### PAGE EXTRACT:
Human Evaluation Automatic evaluation only measures part of the agent’s performance (e.g., Success for the level of task completion). It may fail to consider other aspects for assisting real users (e.g., inappropriate reply). Thus, we conduct a human study to fully evaluate system performance. Our PEDP method is compared with three state-of-the-art dialog policy models: GDPL, DiaAdv, and DiaSeq (reported to offer an elegant user experience Li et al. (2020)). Following Takanobu et al. (2019); Li et al. (2020), for each comparison pair, we randomly sample 100 user goals and present the generated dialog samples from the two agents. The dialog actions are translated into human-readable utterances with the language generation module from ConvLab Zhu et al. (2020). We hire nine postgraduates as judges to select the dialogs that provide a better user experience (each sample is graded nine times rather than three in existing works Takanobu et al. (2019); Li et al. (2020)), “Tie” can also be selected for the equally performed ones. We refer the reader to Appendix D and E for the case study and the corresponding error analysis.

### INFORMATION PROVIDED:
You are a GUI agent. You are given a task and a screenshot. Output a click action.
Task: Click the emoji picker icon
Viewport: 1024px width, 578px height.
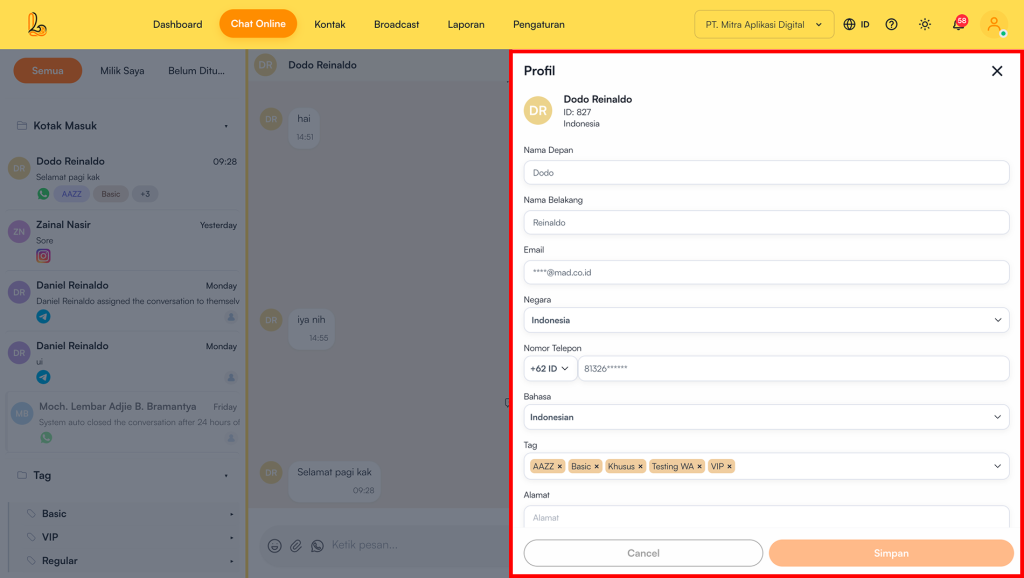[x=274, y=546]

### WHAT IS NEEDED:
Please explain why the human evaluation passage above adds a human study to the automatic evaluation. Answer in one to three sentences.

### SOLUTION TO THIS EXERCISE:
Automatic evaluation measures only part of the agent's performance, such as Success for the level of task completion. It may miss other aspects of assisting real users, such as an inappropriate reply, so a human study is conducted to fully evaluate system performance.